Der Berliner Kulturhistoriker Thomas Macho sagte, die in dem Buch gebotenen Verschwörungstheorien hätten eine beruhigende Wirkung auf den Leser. "Er ist mit einer Absicht, einem scheinbaren Sinn konfrontiert." Das Entschlüsseln von Codes wie in Browns Buch sei seit den achtziger Jahren beliebt, als Computer- und genetische Codes erstmals das Interesse einer breiteren Bevölkerung weckten.

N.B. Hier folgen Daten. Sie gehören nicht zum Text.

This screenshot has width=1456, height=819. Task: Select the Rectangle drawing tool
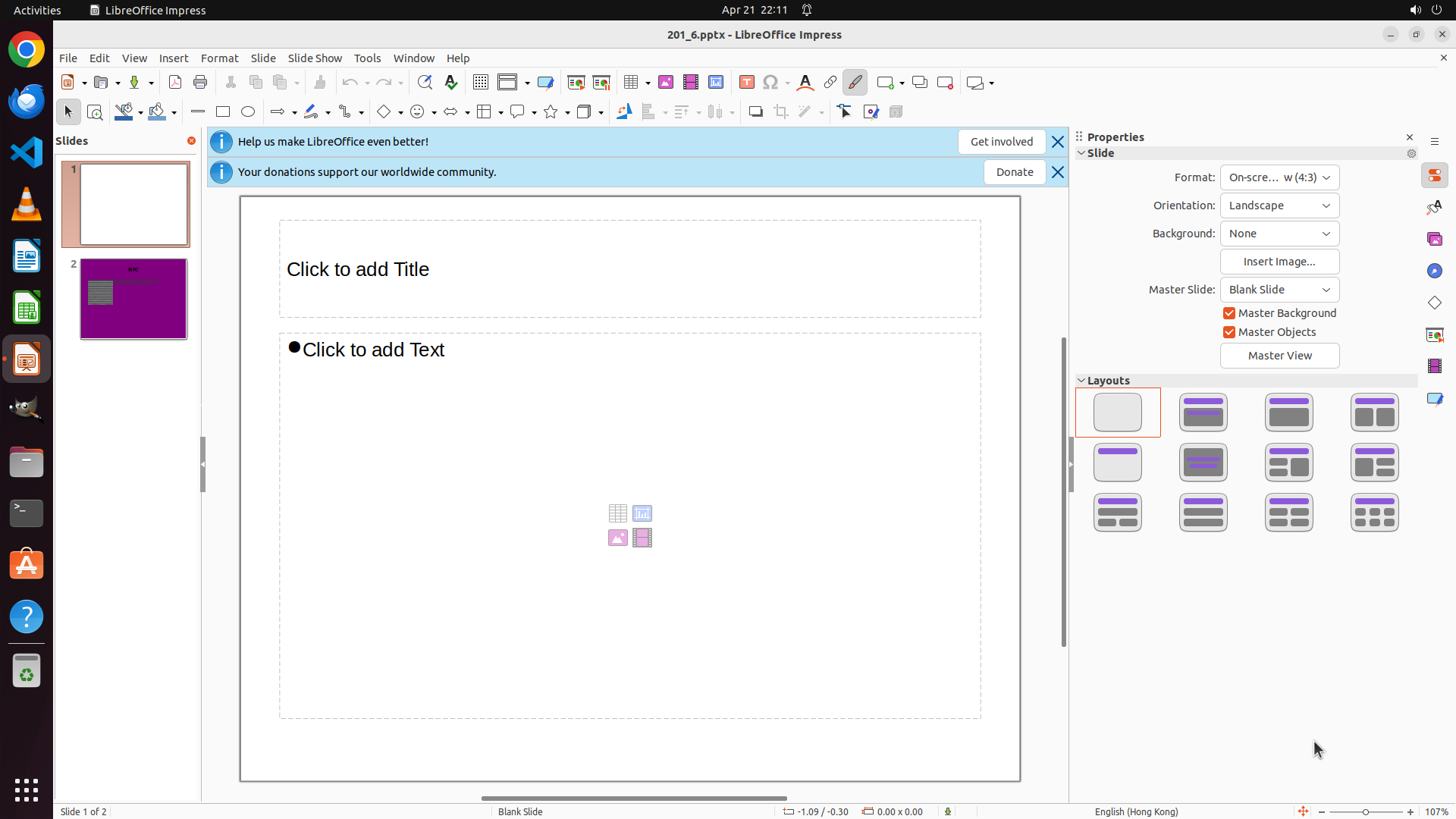[x=223, y=112]
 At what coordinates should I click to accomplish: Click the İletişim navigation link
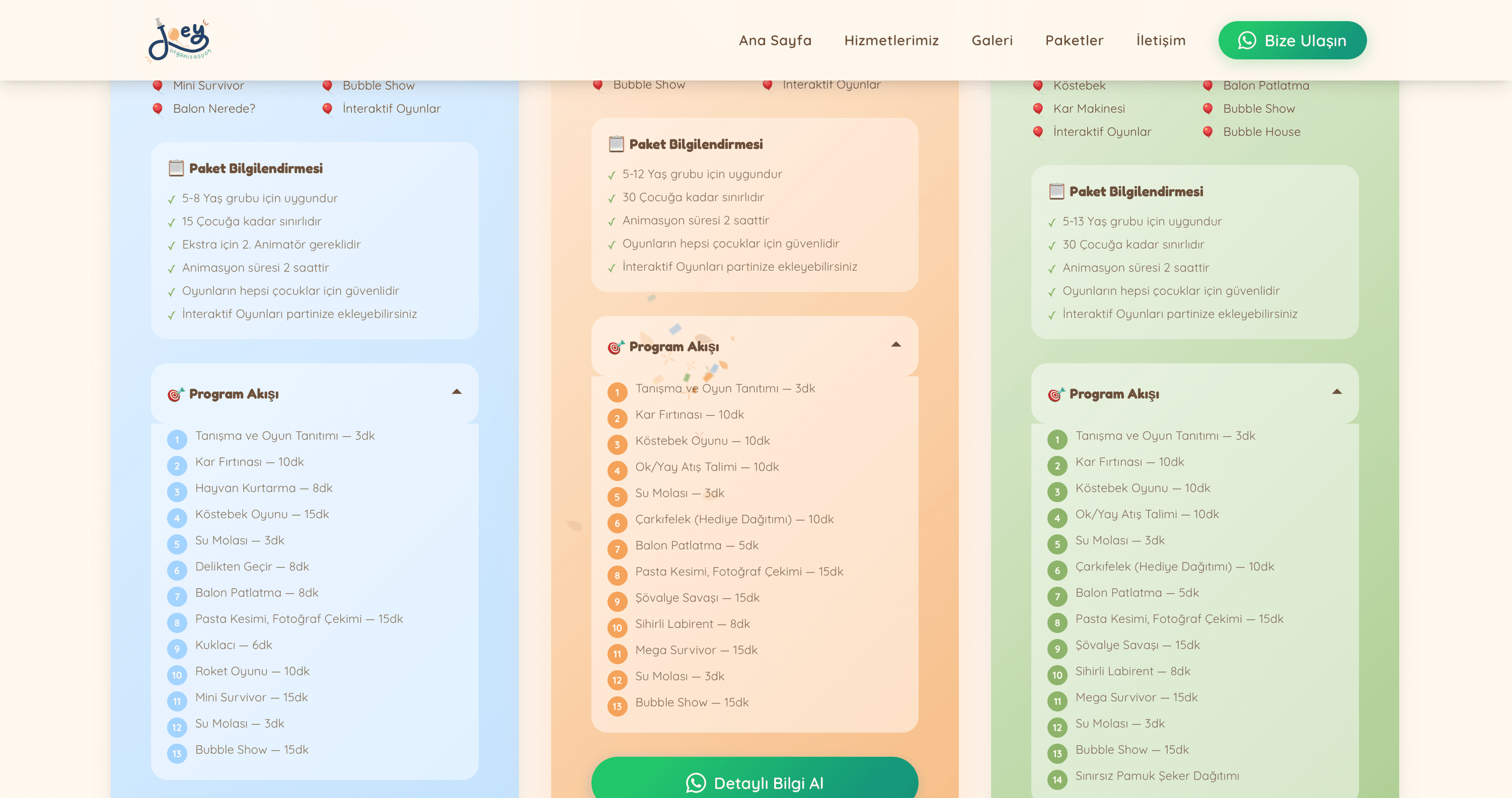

Die Kulturbeauftragte der Evangelischen Kirche in Deutschland (EKD), Petra Bahr, machte im Erfolg von "Sakrileg" das Bedürfnis nach Enträtselung aus. Das Fremdheitsgefühl angesichts einer vergangenen und nicht mehr verständlichen Kultur, das einen oft beim Betrachten alter Kunstwerke in Kathedralen oder Museen beschleiche, werde in dem Buch scheinbar aufgeklärt. Mittlerweile gebe es auf dem deutschen Buchmarkt rund 170 Sachbücher zu Dan Browns Ideen, ein Zeichen für den Erfolg seiner Verschwörungstheorien.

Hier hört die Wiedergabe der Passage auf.